═════ Dataset extract ═════
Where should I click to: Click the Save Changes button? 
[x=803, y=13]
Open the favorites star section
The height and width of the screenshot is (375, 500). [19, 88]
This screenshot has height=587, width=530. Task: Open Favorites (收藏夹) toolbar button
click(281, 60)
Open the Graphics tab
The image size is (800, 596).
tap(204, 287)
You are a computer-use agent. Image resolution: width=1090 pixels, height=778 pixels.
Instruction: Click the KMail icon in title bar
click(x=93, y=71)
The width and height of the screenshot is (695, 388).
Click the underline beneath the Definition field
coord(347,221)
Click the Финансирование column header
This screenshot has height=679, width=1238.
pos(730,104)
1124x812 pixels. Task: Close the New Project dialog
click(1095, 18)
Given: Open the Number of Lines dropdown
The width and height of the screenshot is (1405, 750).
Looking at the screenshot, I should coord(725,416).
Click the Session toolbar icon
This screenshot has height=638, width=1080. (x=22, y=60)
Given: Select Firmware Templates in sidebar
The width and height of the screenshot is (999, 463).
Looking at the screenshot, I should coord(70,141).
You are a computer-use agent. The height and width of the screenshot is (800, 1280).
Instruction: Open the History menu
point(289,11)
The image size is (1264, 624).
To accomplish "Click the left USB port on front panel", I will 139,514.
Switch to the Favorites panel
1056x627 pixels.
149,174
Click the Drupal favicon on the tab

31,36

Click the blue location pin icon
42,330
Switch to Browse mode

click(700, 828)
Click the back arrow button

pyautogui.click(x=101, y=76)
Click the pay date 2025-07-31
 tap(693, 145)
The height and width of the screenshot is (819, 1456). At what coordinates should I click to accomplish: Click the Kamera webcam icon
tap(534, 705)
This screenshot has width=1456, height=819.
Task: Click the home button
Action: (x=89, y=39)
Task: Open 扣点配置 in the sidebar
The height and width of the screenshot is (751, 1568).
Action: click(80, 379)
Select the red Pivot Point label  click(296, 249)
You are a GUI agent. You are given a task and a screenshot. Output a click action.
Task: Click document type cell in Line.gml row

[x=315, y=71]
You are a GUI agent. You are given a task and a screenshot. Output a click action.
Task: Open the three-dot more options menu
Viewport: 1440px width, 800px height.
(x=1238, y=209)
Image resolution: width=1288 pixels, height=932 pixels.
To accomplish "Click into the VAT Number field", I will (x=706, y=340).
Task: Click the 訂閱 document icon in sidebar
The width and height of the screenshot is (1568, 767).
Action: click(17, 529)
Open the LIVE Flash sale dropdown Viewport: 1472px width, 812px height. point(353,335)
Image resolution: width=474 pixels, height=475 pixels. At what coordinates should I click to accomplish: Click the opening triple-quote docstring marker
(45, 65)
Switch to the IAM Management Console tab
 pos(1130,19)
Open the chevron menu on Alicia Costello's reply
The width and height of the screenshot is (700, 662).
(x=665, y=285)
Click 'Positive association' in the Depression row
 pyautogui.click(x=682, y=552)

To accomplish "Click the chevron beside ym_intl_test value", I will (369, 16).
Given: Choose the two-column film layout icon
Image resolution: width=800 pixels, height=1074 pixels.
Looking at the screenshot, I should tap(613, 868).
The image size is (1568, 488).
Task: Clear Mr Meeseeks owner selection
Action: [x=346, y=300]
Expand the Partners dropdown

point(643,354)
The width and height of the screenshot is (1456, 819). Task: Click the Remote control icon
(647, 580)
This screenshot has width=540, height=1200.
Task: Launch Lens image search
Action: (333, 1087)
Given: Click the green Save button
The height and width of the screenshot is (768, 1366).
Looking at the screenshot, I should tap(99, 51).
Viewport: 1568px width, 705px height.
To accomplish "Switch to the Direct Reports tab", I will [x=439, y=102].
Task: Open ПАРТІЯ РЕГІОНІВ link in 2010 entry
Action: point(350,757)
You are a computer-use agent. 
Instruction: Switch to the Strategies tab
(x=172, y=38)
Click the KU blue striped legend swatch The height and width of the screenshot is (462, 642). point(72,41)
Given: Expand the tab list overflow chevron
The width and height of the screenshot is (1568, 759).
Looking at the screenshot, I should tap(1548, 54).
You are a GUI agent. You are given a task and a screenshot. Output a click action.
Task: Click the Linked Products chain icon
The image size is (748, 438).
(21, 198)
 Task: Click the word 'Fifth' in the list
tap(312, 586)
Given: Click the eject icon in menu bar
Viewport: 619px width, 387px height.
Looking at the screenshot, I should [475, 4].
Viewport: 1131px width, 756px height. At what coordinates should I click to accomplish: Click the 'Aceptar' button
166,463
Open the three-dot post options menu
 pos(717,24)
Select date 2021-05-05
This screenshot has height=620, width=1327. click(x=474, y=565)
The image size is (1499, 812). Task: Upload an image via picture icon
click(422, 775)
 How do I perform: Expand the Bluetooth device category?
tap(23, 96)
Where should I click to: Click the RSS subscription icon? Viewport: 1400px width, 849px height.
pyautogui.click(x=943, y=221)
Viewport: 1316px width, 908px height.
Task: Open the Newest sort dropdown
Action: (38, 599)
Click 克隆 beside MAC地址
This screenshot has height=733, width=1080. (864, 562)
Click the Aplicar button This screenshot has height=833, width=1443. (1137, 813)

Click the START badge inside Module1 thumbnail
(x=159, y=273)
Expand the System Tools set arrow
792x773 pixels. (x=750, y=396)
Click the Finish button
═════
| Work instructions |
Locate every line in the records above that contains the word "date" and copy each one out in full.

| Result below |
Click the pay date 2025-07-31
Select date 2021-05-05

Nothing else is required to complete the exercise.